DAS WAR DIE SAISON 2021/2022
Ein
abgesagtes Eröffnungsspiel. Ein souveräner Meister. Mega-Kulissen in
Kaiserslautern. Die Rückkehr der Fans in die Stadien. Richtungsweisende
Entscheidungen für die Zukunft. Aber auch eines der negativsten Kapitel
in der Geschichte der 3. Liga. Die Saison 2021/2022 glich einer
Achterbahnfahrt.
Das
Spieljahr ging nicht gut los. Das geplante Eröffnungsspiel 2021/2022
zwischen dem VfL Osnabrück und MSV Duisburg musste abgesagt werden.
Wieder mal war Corona schuld. Das zuständige Gesundheitsamt hatte eine
Quarantäne für Duisburgs Mannschaft und das Trainerteam verhängt. Kein
Start nach Wunsch in eine Spielzeit, die noch weitere Turbulenzen mit
sich bringen sollte.
Sportlich gab der 1. FC Magdeburg klar den
Ton an. Der Traditionsklub aus Sachsen-Anhalt sicherte sich zum zweiten
Mal nach 2017/2018 die Meisterschaft in der 3. Liga. Der FCM ist damit
neben Dynamo Dresden und dem VfL Osnabrück einer von drei Klubs, der
zweimal Drittliga-Meister geworden ist. Magdeburgs Punkteschnitt in der
abgelaufenen Saison lag bei 2,17 Zählern pro Spiel – das ist der
viertbeste Schnitt der Drittliga-Geschichte. Noch besser war die
Torquote des Meisters. 83 Treffer in 36 Spielen bedeuteten einen
Durchschnitt von 2,31 Toren pro Partie, nur der SC Paderborn war
2017/2018 noch torhungriger (2,37). Mit 49 Auswärtstreffern stellte der
FCM, angeführt von seinem Topscorer Baris Atik, einen neuen Rekord in
der 3. Liga auf.
Mit
Eintracht Braunschweig und dem 1. FC Kaiserslautern folgten zwei Klubs
den Magdeburgern in die 2. Bundesliga. Den Braunschweigern glückte der
Aufstieg aus der 3. Liga bereits zum dritten Mal. Kaiserslautern
untermauerte, dass die Drittligisten in der Relegation eine Macht sind.
Im 14. Jahr setzte sich zum zehnten Mal der Tabellendritte der 3. Liga
gegen den 16. der 2. Bundesliga durch, diesmal der FCK gegen Dynamo
Dresden (0:0, 2:0).
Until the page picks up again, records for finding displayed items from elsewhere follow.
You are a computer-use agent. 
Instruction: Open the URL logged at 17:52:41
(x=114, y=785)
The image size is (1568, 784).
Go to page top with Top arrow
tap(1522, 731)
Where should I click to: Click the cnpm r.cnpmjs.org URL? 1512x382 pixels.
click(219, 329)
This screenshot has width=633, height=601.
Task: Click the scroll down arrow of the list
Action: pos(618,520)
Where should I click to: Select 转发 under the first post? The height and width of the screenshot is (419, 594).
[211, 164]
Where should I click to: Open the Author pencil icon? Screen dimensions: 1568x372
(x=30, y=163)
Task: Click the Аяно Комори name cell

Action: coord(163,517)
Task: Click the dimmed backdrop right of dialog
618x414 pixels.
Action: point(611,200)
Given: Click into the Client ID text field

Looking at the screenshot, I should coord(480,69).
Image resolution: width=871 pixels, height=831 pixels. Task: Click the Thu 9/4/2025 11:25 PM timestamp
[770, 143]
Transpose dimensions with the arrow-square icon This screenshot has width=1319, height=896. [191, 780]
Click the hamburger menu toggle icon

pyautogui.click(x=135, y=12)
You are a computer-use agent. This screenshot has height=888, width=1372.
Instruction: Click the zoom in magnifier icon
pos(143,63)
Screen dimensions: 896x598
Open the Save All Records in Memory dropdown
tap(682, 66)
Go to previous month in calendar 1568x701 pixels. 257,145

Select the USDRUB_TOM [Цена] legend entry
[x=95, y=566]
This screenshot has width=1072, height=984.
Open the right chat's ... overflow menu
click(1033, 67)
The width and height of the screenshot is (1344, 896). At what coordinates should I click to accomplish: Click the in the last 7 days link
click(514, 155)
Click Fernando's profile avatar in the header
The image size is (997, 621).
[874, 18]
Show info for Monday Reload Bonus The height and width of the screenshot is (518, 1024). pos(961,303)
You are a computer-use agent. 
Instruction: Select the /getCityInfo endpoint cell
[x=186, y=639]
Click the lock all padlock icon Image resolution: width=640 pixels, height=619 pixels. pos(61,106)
Die Lauterer hatten zuvor bereits in der regulären
Saison 19-mal zu null gespielt.
Sowohl
in der Relegation als auch am 36. Spieltag gegen Borussia Dortmund II
(1:3) meldete das Fritz-Walter-Stadion mit mehr als 48.000
Zuschauer*innen ausverkauft. Zuvor hatte Lauterns Derby gegen den 1. FC
Saarbrücken bereits 45.895 Fans angelockt. Es waren die zweit- und
drittgrößten Kulissen der Drittliga-Historie. Gleichzeitig war es die
schönste Nachricht der Saison: Nach zwei Corona-geplagten Jahren sind
die Fans endlich wieder zurück in den Stadien der 3. Liga.
So
begeisternd der Publikumszuspruch bei der Rückkehr war, so traurig war
ein anderes Ereignis der Saison. Am 20. Spieltag wurde die Begegnung
zwischen dem MSV Duisburg und dem VfL Osnabrück beim Stand von 0:0 in
der 35. Minute abgebrochen. VfL Spieler Aaron Opoku sah sich von der
Tribüne rassistisch beleidigt. Beide Teams verließen daraufhin mit dem
Gespann um Schiedsrichter Nicolas Winter das Spielfeld. Der VfL
Osnabrück zeigte sich nach einer Bedenkzeit nicht in der Lage,
weiterzuspielen. Das Sportgericht des DFB ordnete im Anschluss an die
Geschehnisse ein Wiederholungsspiel an und entsprach damit den Anträgen
der beiden beteiligten Vereine. Auch der DFB-Kontrollausschuss hatte
sich für eine Wiederholung des Spiels ausgesprochen. In der
strafrechtlichen Aufarbeitung des Vorfalls durch die zuständigen
Ermittlungsbehörden ließ sich der Rassismusvorwurf nicht bestätigen.
Für
eine unrühmliche Premiere sorgte wenige Monate später Türkgücü München.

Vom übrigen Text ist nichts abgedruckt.